I always thought Christianity was a welcoming religion. This is the first time I have heard of a denomination that decides other Christians are not Christian enough. The church your grandson has joined sounds more like a cult than a religion. Before making any decisions about how, what or whether to gift anything to the new baby, ask your grandson whether accepting a gift from an "outsider" is even allowed. 

I could hardly believe my eyes as I read it. Abby has never "heard of a denomination that decides other Christians are not Christian enough"?  That decision is the historical Christian norm. It begins in the New Testament with the apostle Paul denouncing competing Christian teachers for proclaiming what he considers a false gospel: "As we have said before, so now I say again, if anyone preaches any other gospel to you than what you have received, let him be accursed" (Galatians 1:9, NKJV).  In the gospels Jesus repeatedly warned against "false" teachers, threatening them and their followers with condemnation.  And -- my favorite - in the second letter of John, the Elder warns "the Elect Lady": "If anyone comes to you but does not bring this teaching, do not receive him into your home or even greet him. / Whoever greets such a person shares in his evil deeds" (2 John vv. 10-11). In the third letter of John, the Elder complains to Gaius that

I wrote to the church, but Diotrephes, who loves to have the preeminence among them, does not receive us. Therefore, if I come, I will call to mind his deeds which he does, prating against us with malicious words. And not content with that, he himself does not receive the brethren, and forbids those who wish to, putting them out of the church [vv. 9-10, NKJV]. 
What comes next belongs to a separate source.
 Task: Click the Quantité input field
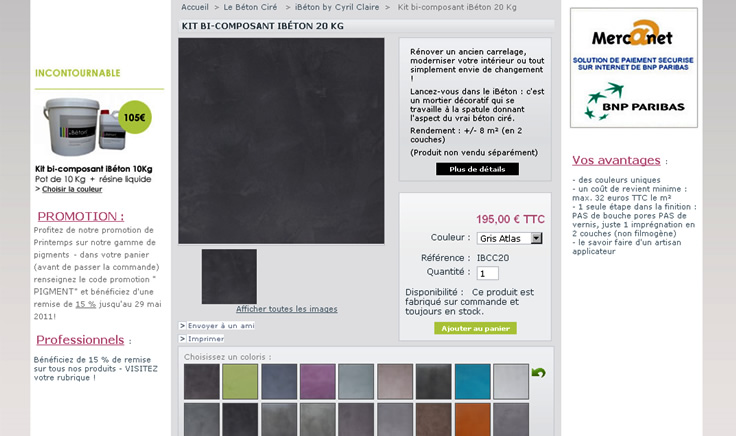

Since those glorious days, Christians have fought not only with outsiders but with each other, often over tiny matters of doctrine that were nonetheless held to be vital for salvation.  After a millennium and centuries of religious wars, some Christians decided that toleration was the better part of valor; as the composer Hector Berlioz said of the Roman Catholic Church in the 1800s, "Since she has ceased to inculcate the burning of heretics, her creeds are charming."

As for "cult," all religions are cults, dedicated to the care and feeding of their gods. Of course Abby was using the word in the twentieth-century sense of "any sect, usually fairly new, whose teachings I disapprove of."  But by every criterion I've ever seen, New Testament Christianity was a cult in this sense: a new, militant, embattled sect that maintained its boundaries by building walls to keep outsiders out and new converts in, teaching them to regard their former religion as demonic and their families as enemies. As Jesus put it in Luke 14:26, "If anyone comes to Me and does not hate his father and mother, wife and children, brothers and sisters, yes, and his own life also, he cannot be My disciple" (NKJV). It's a recurring theme in the gospels. 
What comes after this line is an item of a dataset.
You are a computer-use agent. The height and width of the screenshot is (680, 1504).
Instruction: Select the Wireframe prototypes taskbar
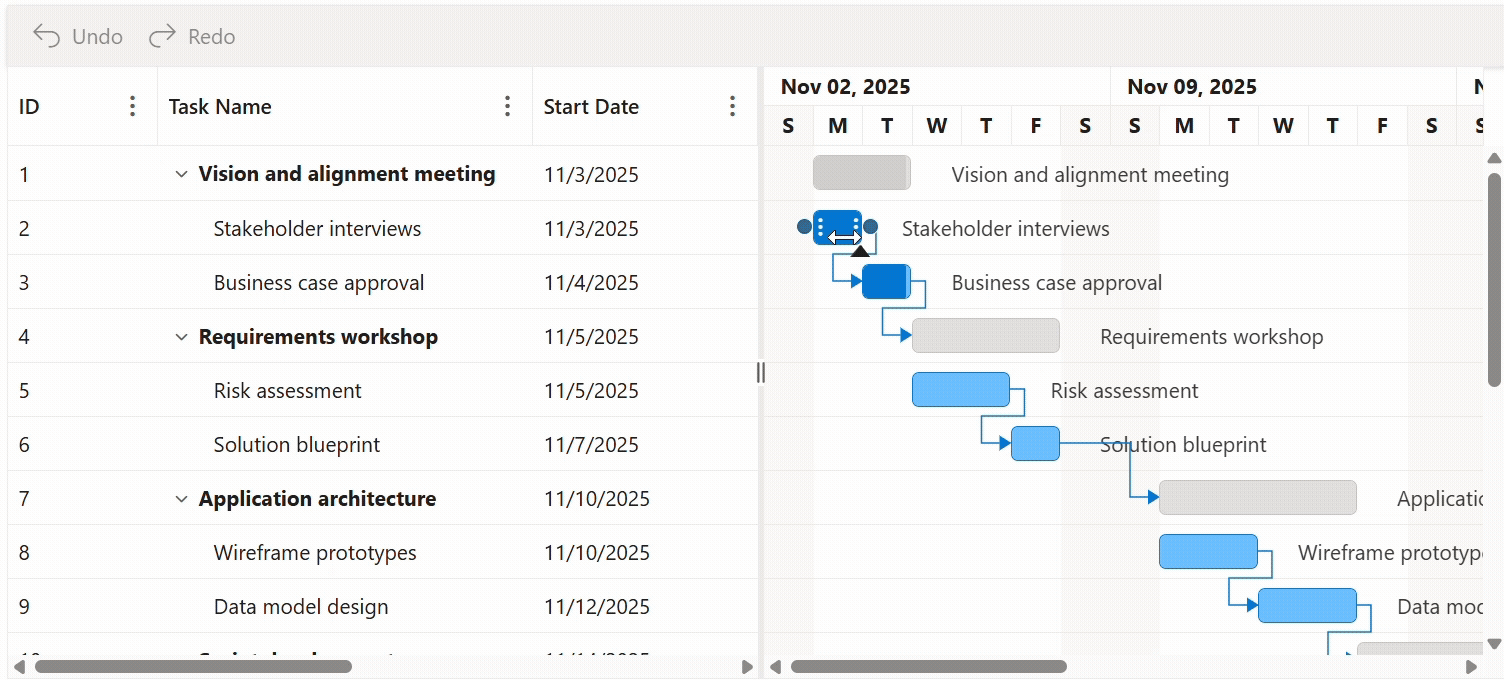[1207, 551]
Christian intolerance is so notorious that it's hard to believe that Abby was serious.  Maybe she was being snarky or sarcastic; I don't know.  But serious or not, her reply was unhelpful.

Friday, March 27, 2026

But He's So Articulate!

 

I don't get excited over politicians as orators; they're usually overrated anyway. (Remember when Ronald Reagan was promoted as "the Great Communicator"?) I usually prefer to read transcripts so I can concentrate on the content instead of the packaging. It's how I got through the Obama years. When I did listen to him, I was put off by his scolding tone, his fake folksiness, etc.; his dishonesty was just the icing on the cake. I never agreed that he was a good speaker. (Yeah, Dubya was worse - that's supposed to be a recommendation?) 

But I was impressed by this short video from Zohran Mamdani. I watched it all the way through without wanting to bang my head on the table. For one thing, he doesn't talk down, doesn't hide that he's bright, but without being professorial. The content is good too, which is why it infuriated so many of the usual suspects. Which doesn't mean I'm uncritical of him; I reserve the right to be as harsh about him as I am about Obama, Trump, Dubya, Clinton, Harris, and the rest. This clip is just refreshing, that's all. 

You don't have to agree with me, either: whether a pol is a good speaker is a subjective aesthetic judgment, which takes me back to my original point: that it's unimportant compared to the pol's words and actions, which loyalists prefer to downplay if not ignore. In Mamdani's case, it's often difficult to sort out reality from the flood of hydrophobic propaganda directed against him, but as far as I can tell, he's doing pretty well. Compared to his centrist-Dem attackers, he's wonderful.